Shanghai plans to transform the Hongqiao area and neighboring locations into an international hub to further promote the integration and opening up of the Yangtze River Delta. The planned Hongqiao international hub will include the 151-square kilometer Hongqiao Central Business District located in the west of Shanghai and two extended strips – one going northward to Suzhou, Jiangsu province, and the other going southward to Haining, Zhejiang province. Hongqiao already has one of the country’s busiest international airports and a high-speed railway station. According to the plan, the area will be fully constructed by 2035. The plan aims to form a greater metropolitan city cluster around Shanghai that will further the delta’s integration with the world economy. The plan includes favorable policies such as facilitating foreign entrepreneurship, international trade and finance, and accelerating the construction and upgrading of regional railway networks and international transportation infrastructure. Many intercity rail lines and highways will be built to create a two-hour transportation circle between the Hongqiao Central Business District and major neighboring cities. The current Hongqiao transportation hub, which brings together high-speed rail, an airport and local metro lines, handles 400 million passengers a year.

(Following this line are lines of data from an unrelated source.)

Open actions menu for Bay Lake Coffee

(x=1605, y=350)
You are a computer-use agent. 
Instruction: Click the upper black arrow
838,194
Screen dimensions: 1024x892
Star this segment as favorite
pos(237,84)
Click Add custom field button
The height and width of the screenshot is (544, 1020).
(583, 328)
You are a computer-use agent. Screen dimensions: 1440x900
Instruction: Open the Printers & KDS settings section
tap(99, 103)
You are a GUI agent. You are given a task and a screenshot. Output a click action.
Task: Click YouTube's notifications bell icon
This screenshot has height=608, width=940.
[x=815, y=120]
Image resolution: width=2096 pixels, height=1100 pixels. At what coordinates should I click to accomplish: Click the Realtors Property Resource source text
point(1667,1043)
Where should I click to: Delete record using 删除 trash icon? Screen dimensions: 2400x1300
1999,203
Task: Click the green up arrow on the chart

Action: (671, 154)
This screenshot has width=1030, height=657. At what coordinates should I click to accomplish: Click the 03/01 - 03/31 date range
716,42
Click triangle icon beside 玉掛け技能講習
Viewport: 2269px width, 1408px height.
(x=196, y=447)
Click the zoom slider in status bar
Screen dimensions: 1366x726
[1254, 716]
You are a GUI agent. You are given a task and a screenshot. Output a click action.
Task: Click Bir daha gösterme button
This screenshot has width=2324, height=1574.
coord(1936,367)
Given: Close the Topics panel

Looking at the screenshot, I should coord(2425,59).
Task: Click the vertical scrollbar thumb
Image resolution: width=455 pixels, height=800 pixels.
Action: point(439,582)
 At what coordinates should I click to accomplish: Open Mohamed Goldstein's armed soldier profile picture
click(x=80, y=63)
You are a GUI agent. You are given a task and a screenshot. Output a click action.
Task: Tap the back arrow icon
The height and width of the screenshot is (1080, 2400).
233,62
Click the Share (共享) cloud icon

Guangzhou, capital of Guangdong province, is promoting the construction of a global transportation hub by increasing investment in the building or expansion of its airport, ports, high-speed railway lines and expressways. It will also enhance connectivity with Hong Kong and Macao and other major cities in the Guangdong-Hong Kong-Macao Greater Bay Area to speed up construction of a world-class Bay Area, said Zhou Qingfeng, Deputy Director of Guangzhou’s Development and Reform commission. “As a national core city, Guangzhou will be able to play a leading role in coordinating and promoting the planning and construction of an advanced intercity railway network in the Greater Bay Area in the following years,” Zhou said. Guangzhou is planning to build a high-speed railway line linking Guangzhou South Railway Station and Guangzhou Railway Station that will reduce the time it takes to travel from its downtown area to Hong Kong to one hour. Guangzhou will also build a railway link with Macao. “Guangzhou plans to construct 15 intercity railway projects with a total investment of CNY398.3 billion to help connect Guangzhou with major cities in the Greater Bay Area,” Zhou said, as reported by the China Daily.
Guangzhou Baiyun International Airport, the world’s busiest passenger airport last year, started its third-phase expansion project, including construction of a new terminal and two runways, late last year. The airport, which now operates more than 230 international flight routes, will have three terminals and five runways, allowing it to handle more than 140 million passengers a year once the expansion project is completed. Despite the Covid-19 pandemic, the Guangzhou airport handled 43.8 million passengers last year.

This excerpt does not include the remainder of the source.